Colombe-1

13/11/2013 19:35

Y a-t-il un moment exact, précis, où se situe le début d'une histoire ? Commence-t-elle à la naissance d'un personnage ? Mais pour comprendre l'histoire, il faut souvent remonter bien avant. Finalement, toute histoire ne commence-t-elle pas au commencement du monde ? Nul ne peut déterminer son début avec exactitude ; sans doute n'y en a-t-il pas qu'un seul possible mais une infinité.

Pour ma part, j'estime que l'histoire de Mathilde Licaux commence ce doux matin d'octobre. Elle est dans la cour du collège, en rang avec les autres élèves de sa classe, mais solitaire, pensive. Un garçon de sa classe, en passant, lui fait remarquer :

-T'as une coccinelle sur l'épaule.

Mathilde tourne la tête. C'est vrai. Il paraît que quand une coccinelle se pose sur quelqu'un, il doit faire un vœu et quand elle s'envole, elle emporte ce vœu avec elle et pour le réaliser. Mathilde trouve ces superstitions rigolotes. Et comme elle sent monter en elle une vague de mélancolie, comme cela lui arrive souvent, elle décide de faire une entorse à son habitude, (qui est de ne jamais avoir d'espoir inutile). Elle ferme les yeux et elle demande avec ferveur :

"Je voudrais qu'il m'arrive quelque chose d'incroyable, quelque chose qui n'est jamais arrivé à personne avant moi."

Quand elle ouvre les yeux, la coccinelle s'envole et la laisse à sa solitude. Aussitôt, Mathilde s'en veut de s'être laissée aller et décide d'oublier tout de suite ce vœu débile.

 

C'est le dix-huit novembre. La sonnerie vient de retentir. Mathilde sort dans la cour dans le vent froid d'automne. Pendant que les autres élèves se regroupent entre amis, elle se dirige toute seule vers un coin où elle sait qu'elle peut être tranquille tout en ayant une vue sur la plus grande partie de la cour. Au fur et à mesure que les adolescents sortent, l'espace se remplit : l'établissement compte des classes de la sixième à la terminale, ce qui fait beaucoup de monde.

Mathilde s'appuie contre le mur et s'adonne à son activité favorite : regarder les gens.
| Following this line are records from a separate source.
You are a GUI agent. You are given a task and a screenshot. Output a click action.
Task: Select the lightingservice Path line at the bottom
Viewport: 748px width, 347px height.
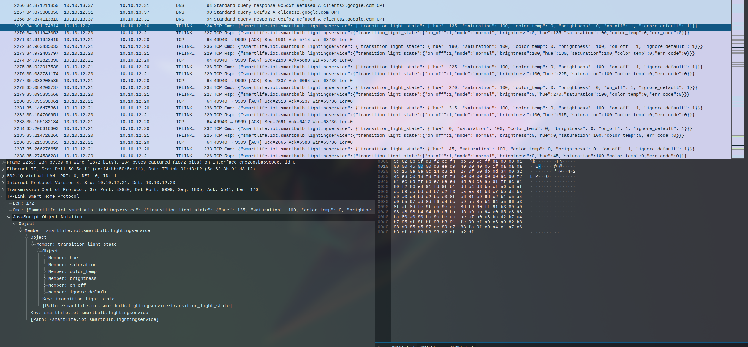pos(94,320)
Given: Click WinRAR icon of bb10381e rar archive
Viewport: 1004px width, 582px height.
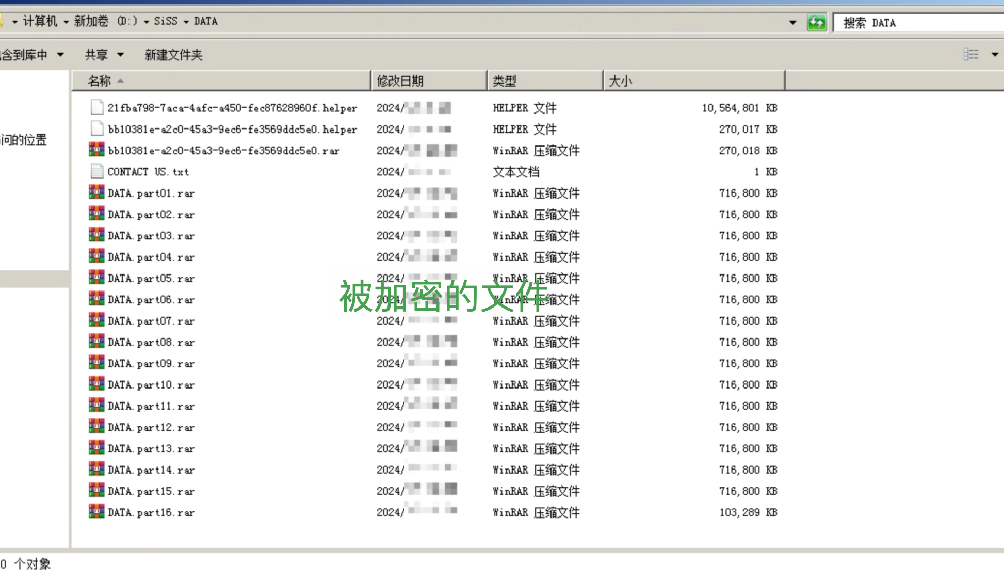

Et écouter, tout ce qu'elle peut entendre. Elle aime saisir ainsi des bribes de vie, à l'insu de tous. Elle est souvent étonnée du manque de prudence des gens, qui parlent de choses personnelles, persuadés que personne ne peut les entendre. D'un autre côté, ils n'ont rien à craindre avec Mathilde : ce n'est pas elle qui va répéter leurs secrets à tout le monde.

A l'autre bout de la cour, un jeune garçon de seconde descend un escalier en riant avec ses amis. Malgré la distance, Mathilde le reconnaît immédiatement. Il traverse le collège jusqu'au portail, et passe donc tout près de la jeune fille. Il arrive rarement à Mathilde d'être jalouse, mais c'est pourtant le sentiment qu'elle éprouve en observant les amis du jeune garçon. Parmi eux il y a autant de filles que de garçons. Parfois elle abandonne un instant sa propre vie et rêve d'être à leur place. Mais elle revient vite à la raison : elle ne veut pas rêver.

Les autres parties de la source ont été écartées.